Infinitely.
In general the real world is noisy. There's a bit of mathematics called stochastics which essentially says, “can we still do calculus if our functions are non-differentiable?” to try to model this noise. If you study that subfield you will notice that there is a lot of integration going on, and that is because integrated noise can be more well-behaved than the original noise: little peaks over here can cancel with little troughs over there. The inverse operation does the exact opposite, you had something which looks well defined and you take a derivative and now you see much more noise. Take another derivative, you see even more noise, your signal-to-noise ratio goes into the gutter fast.
You can see this best in Fourier space. Differentiation acts on the Fourier transform by multiplying by $-2\pi i f$, in addition to rotating the global phase it strengthens high-frequency components. To actually perform such differentiation the signal is often smoothed beforehand, essentially taking a low-pass filter to the Fourier transform first before multiplying by $f$, so that near 0 the combined multiplication is linear but far away the combined multiplication is zero.
Take a real basketball in air and start taking derivatives and you will rapidly amplify all the chaos of the turbulent airflow that the ball is running into and then casting off of the ball’s speckled-with-grip-studs surface.

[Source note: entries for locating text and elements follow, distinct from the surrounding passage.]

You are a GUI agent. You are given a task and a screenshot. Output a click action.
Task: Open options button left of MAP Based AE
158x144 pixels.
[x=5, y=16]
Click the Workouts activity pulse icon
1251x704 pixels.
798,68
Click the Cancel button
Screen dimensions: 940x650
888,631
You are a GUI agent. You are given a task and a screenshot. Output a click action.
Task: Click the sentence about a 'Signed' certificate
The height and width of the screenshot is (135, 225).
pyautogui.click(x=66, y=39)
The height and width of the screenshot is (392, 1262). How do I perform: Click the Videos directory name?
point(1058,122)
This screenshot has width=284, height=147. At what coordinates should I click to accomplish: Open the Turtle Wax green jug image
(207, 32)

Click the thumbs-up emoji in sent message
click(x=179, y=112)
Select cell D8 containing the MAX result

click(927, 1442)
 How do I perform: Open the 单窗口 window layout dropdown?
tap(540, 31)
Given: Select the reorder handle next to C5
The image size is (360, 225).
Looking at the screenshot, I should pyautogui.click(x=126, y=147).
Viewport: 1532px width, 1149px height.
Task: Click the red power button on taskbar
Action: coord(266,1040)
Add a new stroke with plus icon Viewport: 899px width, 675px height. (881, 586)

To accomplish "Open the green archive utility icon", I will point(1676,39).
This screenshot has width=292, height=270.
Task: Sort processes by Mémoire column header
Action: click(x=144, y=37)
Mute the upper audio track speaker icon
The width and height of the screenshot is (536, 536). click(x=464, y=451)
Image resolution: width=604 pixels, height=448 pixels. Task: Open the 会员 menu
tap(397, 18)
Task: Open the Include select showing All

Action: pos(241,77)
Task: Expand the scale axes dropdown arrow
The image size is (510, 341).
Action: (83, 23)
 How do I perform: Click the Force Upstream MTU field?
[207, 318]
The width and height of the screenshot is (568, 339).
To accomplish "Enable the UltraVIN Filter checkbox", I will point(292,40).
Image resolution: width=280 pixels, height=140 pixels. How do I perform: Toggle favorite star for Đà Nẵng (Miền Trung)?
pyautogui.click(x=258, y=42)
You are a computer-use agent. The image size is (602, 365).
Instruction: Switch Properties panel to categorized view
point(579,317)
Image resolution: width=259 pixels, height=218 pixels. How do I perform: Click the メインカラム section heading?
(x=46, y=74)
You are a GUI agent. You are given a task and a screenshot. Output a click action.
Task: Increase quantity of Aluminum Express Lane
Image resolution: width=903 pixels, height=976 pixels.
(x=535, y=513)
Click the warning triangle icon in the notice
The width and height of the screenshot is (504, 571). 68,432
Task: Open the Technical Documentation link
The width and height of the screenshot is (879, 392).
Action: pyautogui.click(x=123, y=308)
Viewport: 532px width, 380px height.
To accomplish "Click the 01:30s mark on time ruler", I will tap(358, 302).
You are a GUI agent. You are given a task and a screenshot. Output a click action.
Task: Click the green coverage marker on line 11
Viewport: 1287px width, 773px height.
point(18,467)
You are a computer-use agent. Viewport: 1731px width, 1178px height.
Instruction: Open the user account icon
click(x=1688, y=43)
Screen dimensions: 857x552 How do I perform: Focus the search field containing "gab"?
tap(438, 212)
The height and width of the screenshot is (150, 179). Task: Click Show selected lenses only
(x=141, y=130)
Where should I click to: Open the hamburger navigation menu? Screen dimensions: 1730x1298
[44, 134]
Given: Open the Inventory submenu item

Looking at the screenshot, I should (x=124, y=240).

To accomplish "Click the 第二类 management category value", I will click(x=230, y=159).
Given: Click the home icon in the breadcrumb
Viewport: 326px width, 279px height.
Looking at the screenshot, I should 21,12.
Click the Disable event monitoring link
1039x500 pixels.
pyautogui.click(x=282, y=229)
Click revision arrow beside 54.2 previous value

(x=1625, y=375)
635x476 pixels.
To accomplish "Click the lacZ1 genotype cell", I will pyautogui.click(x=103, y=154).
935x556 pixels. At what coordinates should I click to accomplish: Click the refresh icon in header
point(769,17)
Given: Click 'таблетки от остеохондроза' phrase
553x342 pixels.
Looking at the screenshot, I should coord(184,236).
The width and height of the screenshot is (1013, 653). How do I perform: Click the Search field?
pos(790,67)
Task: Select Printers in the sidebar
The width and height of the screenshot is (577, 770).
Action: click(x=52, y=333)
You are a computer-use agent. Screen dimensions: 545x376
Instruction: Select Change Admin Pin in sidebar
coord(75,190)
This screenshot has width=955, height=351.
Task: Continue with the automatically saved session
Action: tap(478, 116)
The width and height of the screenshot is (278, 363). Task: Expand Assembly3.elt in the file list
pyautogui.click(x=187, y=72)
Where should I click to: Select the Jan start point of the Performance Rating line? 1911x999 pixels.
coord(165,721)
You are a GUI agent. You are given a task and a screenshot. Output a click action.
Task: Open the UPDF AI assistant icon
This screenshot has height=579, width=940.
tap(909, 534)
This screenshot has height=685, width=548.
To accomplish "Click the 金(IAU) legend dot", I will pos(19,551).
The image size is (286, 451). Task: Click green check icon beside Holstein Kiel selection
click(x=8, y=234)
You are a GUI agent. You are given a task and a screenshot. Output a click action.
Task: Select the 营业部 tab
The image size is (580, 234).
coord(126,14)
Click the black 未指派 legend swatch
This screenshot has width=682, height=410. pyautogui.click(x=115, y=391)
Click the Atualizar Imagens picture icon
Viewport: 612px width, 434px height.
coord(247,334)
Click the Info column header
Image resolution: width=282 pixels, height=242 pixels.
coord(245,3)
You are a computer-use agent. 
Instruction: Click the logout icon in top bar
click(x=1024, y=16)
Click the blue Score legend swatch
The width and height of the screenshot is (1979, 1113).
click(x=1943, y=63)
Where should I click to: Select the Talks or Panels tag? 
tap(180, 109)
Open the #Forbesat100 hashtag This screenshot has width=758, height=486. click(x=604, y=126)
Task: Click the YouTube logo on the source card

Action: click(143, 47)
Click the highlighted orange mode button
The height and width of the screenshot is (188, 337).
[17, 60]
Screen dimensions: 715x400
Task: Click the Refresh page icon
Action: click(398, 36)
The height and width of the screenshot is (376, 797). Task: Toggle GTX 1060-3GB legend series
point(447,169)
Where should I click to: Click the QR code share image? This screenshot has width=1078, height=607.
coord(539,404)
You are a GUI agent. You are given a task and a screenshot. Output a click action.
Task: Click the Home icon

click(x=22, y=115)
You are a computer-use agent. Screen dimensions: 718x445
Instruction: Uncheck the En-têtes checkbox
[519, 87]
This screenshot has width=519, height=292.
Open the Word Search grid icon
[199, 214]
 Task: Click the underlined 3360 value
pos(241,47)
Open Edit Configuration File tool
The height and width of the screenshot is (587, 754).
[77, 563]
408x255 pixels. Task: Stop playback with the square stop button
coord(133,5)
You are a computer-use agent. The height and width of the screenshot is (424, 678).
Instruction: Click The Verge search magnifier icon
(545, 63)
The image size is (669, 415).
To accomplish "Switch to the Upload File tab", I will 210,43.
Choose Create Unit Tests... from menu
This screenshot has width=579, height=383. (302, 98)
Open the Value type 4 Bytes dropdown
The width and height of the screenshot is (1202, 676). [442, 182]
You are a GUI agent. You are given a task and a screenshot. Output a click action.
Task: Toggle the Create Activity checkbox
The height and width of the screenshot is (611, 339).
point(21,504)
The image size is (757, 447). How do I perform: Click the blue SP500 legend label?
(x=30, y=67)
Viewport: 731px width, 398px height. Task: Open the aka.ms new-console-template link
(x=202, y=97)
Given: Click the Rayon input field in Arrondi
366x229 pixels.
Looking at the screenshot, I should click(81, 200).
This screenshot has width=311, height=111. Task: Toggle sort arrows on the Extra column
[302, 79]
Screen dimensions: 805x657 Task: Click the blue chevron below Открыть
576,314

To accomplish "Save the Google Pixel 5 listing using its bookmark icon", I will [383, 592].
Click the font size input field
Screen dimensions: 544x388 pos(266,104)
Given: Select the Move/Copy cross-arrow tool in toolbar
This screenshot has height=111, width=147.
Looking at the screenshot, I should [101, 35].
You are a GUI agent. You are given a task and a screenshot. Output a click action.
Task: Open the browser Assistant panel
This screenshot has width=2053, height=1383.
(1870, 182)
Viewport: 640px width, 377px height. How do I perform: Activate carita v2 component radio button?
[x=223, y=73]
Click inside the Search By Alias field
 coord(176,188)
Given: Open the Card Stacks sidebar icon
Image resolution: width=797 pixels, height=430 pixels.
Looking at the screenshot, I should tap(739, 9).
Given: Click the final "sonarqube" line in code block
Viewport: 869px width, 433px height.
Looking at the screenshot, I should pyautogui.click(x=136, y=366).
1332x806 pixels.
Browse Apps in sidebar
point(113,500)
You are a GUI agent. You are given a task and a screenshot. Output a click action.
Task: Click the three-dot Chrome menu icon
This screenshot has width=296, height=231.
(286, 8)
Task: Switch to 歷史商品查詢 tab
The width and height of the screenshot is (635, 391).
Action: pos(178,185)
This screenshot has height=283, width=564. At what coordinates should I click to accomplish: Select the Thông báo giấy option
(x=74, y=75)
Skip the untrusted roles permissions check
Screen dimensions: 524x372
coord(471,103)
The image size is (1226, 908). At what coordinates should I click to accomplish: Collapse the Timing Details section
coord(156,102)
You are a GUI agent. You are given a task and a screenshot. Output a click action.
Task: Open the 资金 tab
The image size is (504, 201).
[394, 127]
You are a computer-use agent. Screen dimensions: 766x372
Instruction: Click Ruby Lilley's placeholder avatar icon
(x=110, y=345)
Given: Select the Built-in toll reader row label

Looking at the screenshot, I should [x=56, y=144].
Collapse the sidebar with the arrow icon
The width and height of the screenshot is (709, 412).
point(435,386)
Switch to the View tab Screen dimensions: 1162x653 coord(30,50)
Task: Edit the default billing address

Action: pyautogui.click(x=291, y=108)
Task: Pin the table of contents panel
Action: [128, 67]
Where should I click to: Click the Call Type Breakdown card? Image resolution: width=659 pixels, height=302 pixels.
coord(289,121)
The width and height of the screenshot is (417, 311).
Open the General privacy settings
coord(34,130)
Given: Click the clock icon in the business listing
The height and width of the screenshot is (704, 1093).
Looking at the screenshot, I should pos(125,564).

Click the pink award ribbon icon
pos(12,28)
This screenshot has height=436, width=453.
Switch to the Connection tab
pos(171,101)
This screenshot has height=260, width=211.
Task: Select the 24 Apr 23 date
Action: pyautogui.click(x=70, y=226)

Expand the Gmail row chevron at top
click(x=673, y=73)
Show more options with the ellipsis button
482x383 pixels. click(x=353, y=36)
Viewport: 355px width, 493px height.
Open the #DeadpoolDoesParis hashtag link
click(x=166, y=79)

Noise, by the way, is not uniformly a bad thing. Mathematicians very often have to deal with all sorts of degeneracies, “what if two columns of this matrix are scalar multiples of each other, then the matrix becomes non invertible, then my whole argument falls apart.” Or, “what is my matrix contains Jordan blocks and does not have a diagonalization.” In physics, the few times that we actually care about this we make a big stink about it and call it a law of conservation; for the most part we can assume that this does not happen and no two things perfectly balance each other and so forth. So all of our matrices are invertible and all that.